The mold has grown on the wood studs once hidden behind the walls in her house.

It makes you wonder, is anyone in your house feeling sick? Do you know what’s lurking behind your walls? Ashley sure didn’t.

“In June of 2022. I noticed what I thought looked like mold growth on a supply vent,” recalled Olive.

And both of her kids were getting ill, her three-year-old daughter was struggling to even speak.

That’s when Ashley brought in a licensed mold expert.

The inspector took the plates off the electric outlets. Then banged on the wall to make the mold spores behind the wall airborne.

This black device then read the amount of mold spores in the air coming from of the outlet.

“So, without that type of testing, you would have never found it?” asked Brian Collister

“We would have had no idea that we were going to lose three fourths of our home if we had not had wall testing done,” said Olive.

That testing showed a million mold spores in just 75 liters of air. That’s a ton

“What caused the mold?” asked Collister.

 “There was improper ventilation in my attic. And if you take a super sealed home and a humid climate. Kind of the recipe for disaster, where mold will then grow,” said Olive.
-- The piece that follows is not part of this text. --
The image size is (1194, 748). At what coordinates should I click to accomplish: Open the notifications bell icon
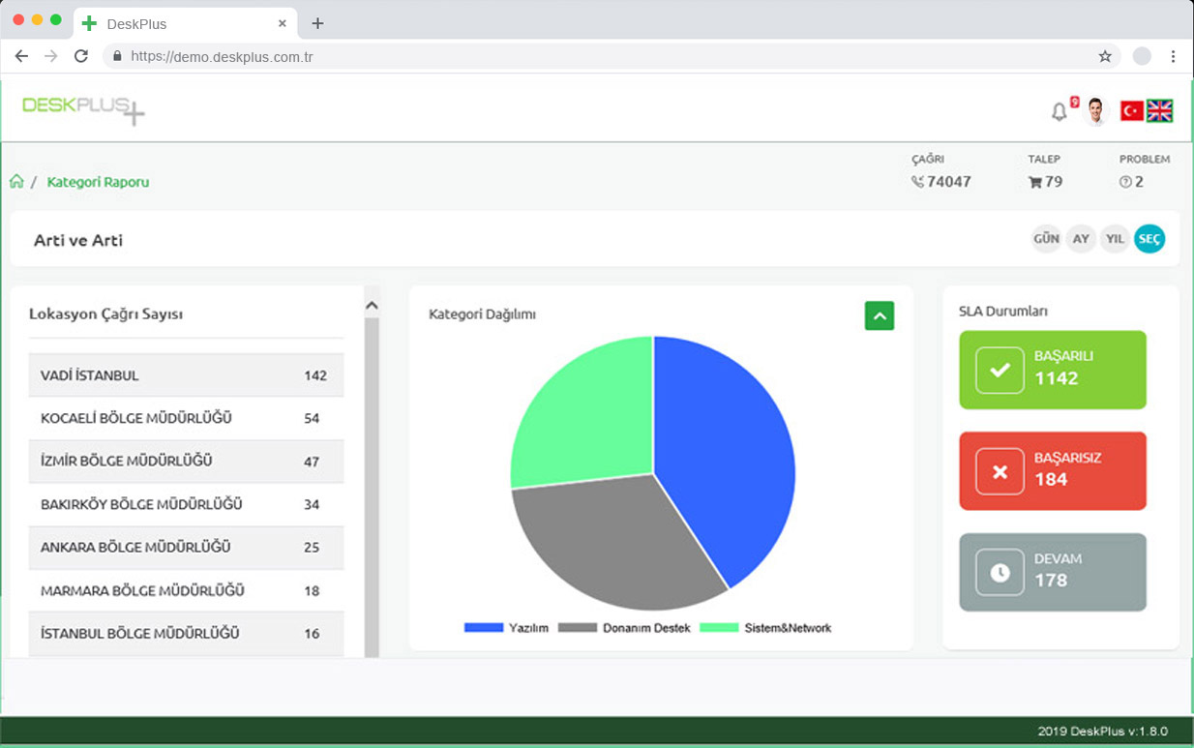(x=1060, y=112)
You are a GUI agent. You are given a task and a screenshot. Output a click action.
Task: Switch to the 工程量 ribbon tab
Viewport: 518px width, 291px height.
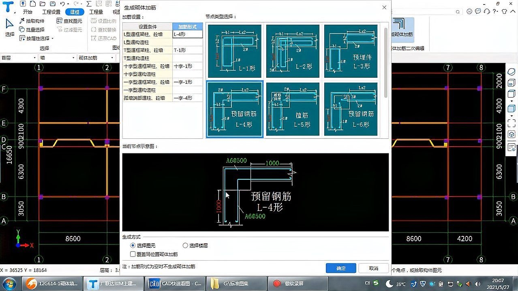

We wish Ashley’s horror story was rare, but it’s happening all over the state. Builders cutting corners to get houses up quick, bad ac systems, and then you mix in our humidity and you end up with mold. The scary kind.

Look at what the state says the rules are now. The scope and purpose of mold inspections in the first place, “to determine the source location and extent of mold growth in a building,” “ the conditions that caused the mold growth.”

Seems pretty clear to us.

So why is the Texas legislature trying to make it harder for homeowners to find that hidden danger? To hold builders accountable for building sick houses?

Is the deck stacked against families like Ashley’s?

Last year the legislature quietly created what’s called the Mold Assessment and Remediation Advisory Board.

“They are not the ones who will have the final say as to what those rules are they are strictly advisory. It’s an open and transparent process,” said Tela Mange with TDLR.

Don’t you love when government PR people say that? Especially when the Texas Department of Licensing and Registration has been fighting our request to see emails for a month.

“It doesn’t pass the smell test. And where there’s smoke there typically is fire in Austin,” said Ernest Freeman.

Attorney Ernest Freeman represents families who wage a fight with their homebuilder over mold, over their sick houses, and he’s crying foul.

All you have to do is look at the folks who’ve been appointed to this panel. they held their first and only virtual meeting back in March.

This is Brad Gahm, he’s a member and the lawyer for Highland Homes. One of the

Bruce Okruhlik is vice president of production for Tri Pointe Homes. They used to be called Trendmaker.

We’ve got a little history with those folks.

The big shots at Tri Pointe tried to ignore us three years ago, but settled that lawsuit. Having them on a mold panel is scary.

Especially when you look at his application to be on the mold advisory board.

He writes “the primary key issue needing to be addressed is more clearly defining proper mold testing methods. I have observed mold consultants stretching manufacturer’s instructions and creating their own methodologies to obtain skewed results”.

“There’s a lot of effort that goes behind to do it the right way to try to figure out where that mold is located. And based on what I believe is happening right now, they want to try to limit the mold consultant’s ability to figure out exactly where and the extent to which the mold is in there,” said Freeman.

There are three mold assessment consults on the advisory panel, but before you jump to conclusions that they are on the side of homeowners. Hold up a minute.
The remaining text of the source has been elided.